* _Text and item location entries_
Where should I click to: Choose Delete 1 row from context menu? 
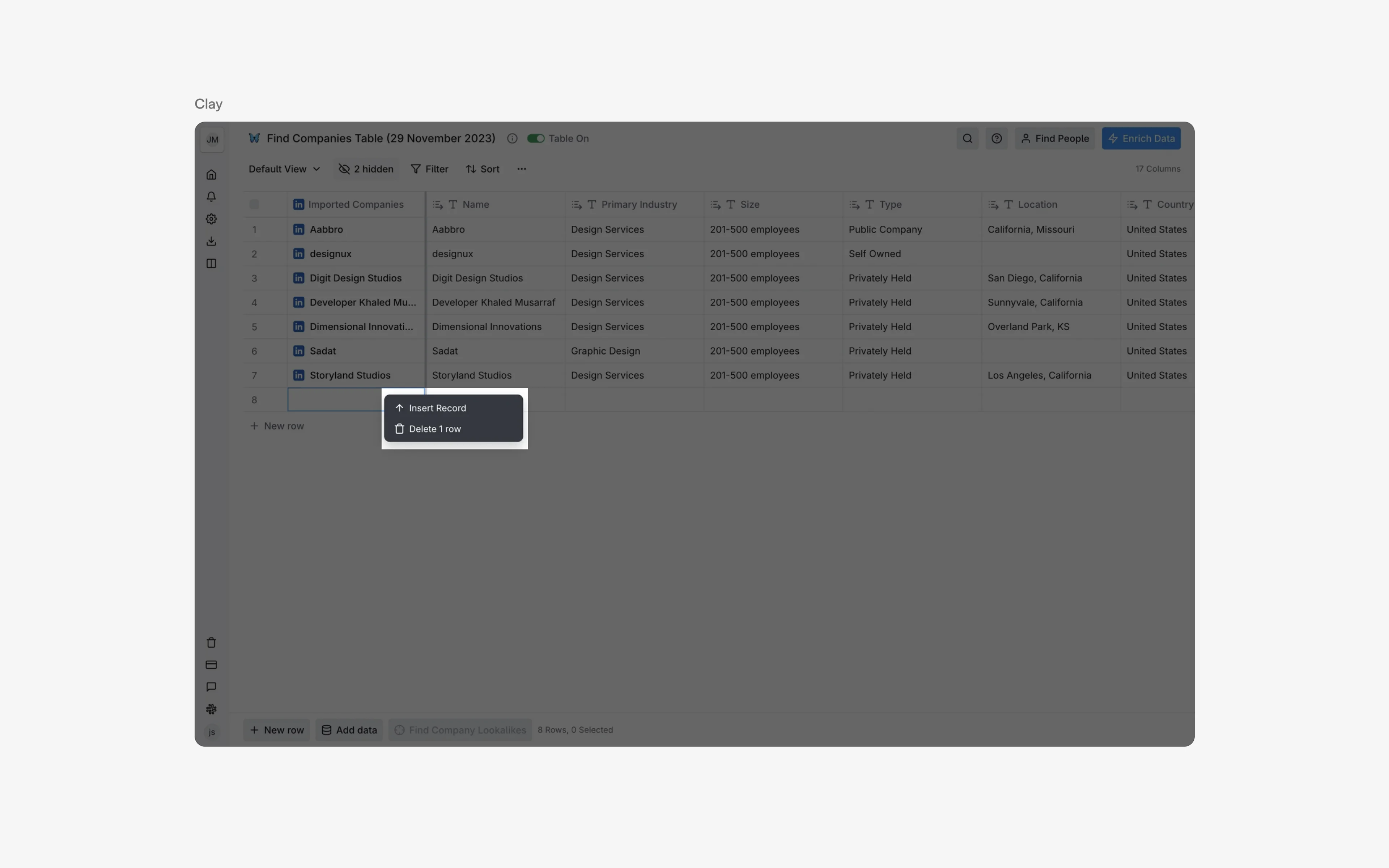(x=435, y=429)
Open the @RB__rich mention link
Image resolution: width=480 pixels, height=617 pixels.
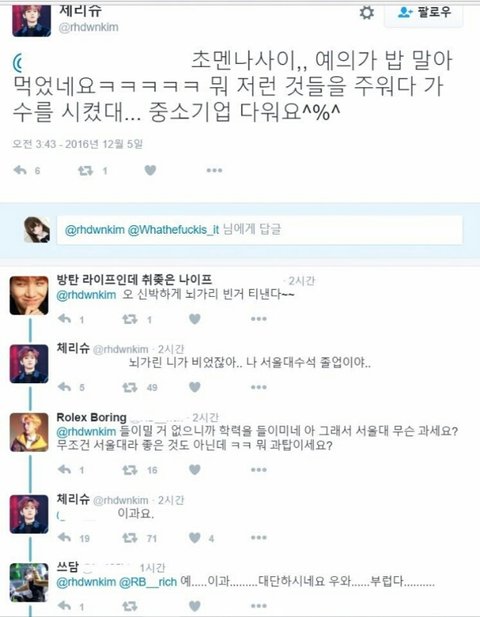(x=148, y=582)
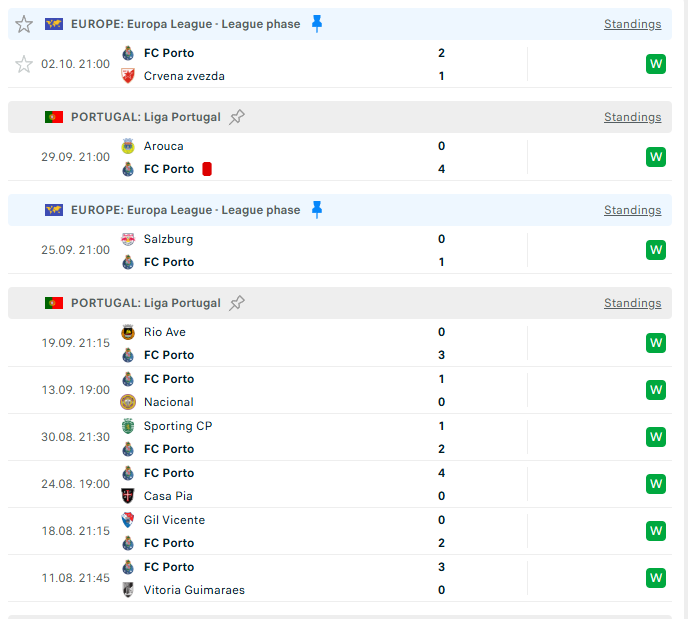Open Standings for second Liga Portugal section
The width and height of the screenshot is (688, 619).
632,303
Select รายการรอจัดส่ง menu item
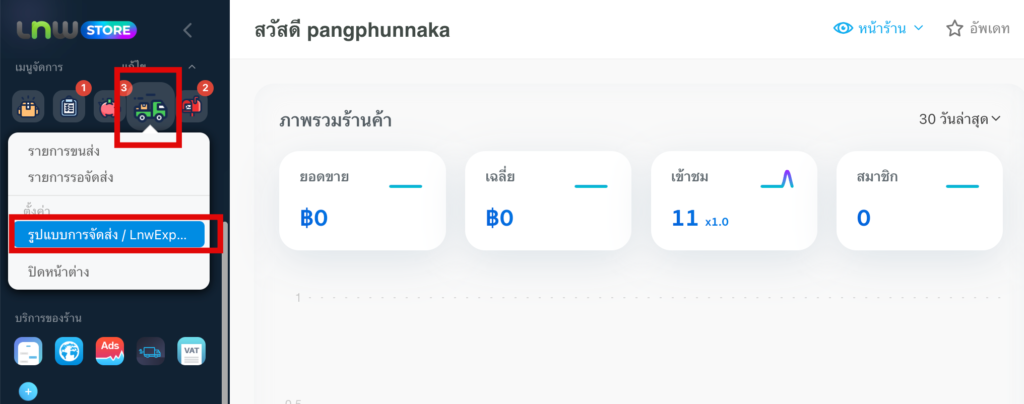Screen dimensions: 1024x404 [x=71, y=178]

* _WHAT IS NEEDED_
Can you copy out every line of the data above word for word, leaving out the pictures?

* _SOLUTION TO THE EXERCISE_
Where should I click to: Choose Delete 1 row from context menu? 
(x=435, y=429)
Open the @RB__rich mention link
Image resolution: width=480 pixels, height=617 pixels.
(x=148, y=582)
Open Standings for second Liga Portugal section
The width and height of the screenshot is (688, 619).
632,303
Select รายการรอจัดส่ง menu item
Screen dimensions: 1024x404 [x=71, y=178]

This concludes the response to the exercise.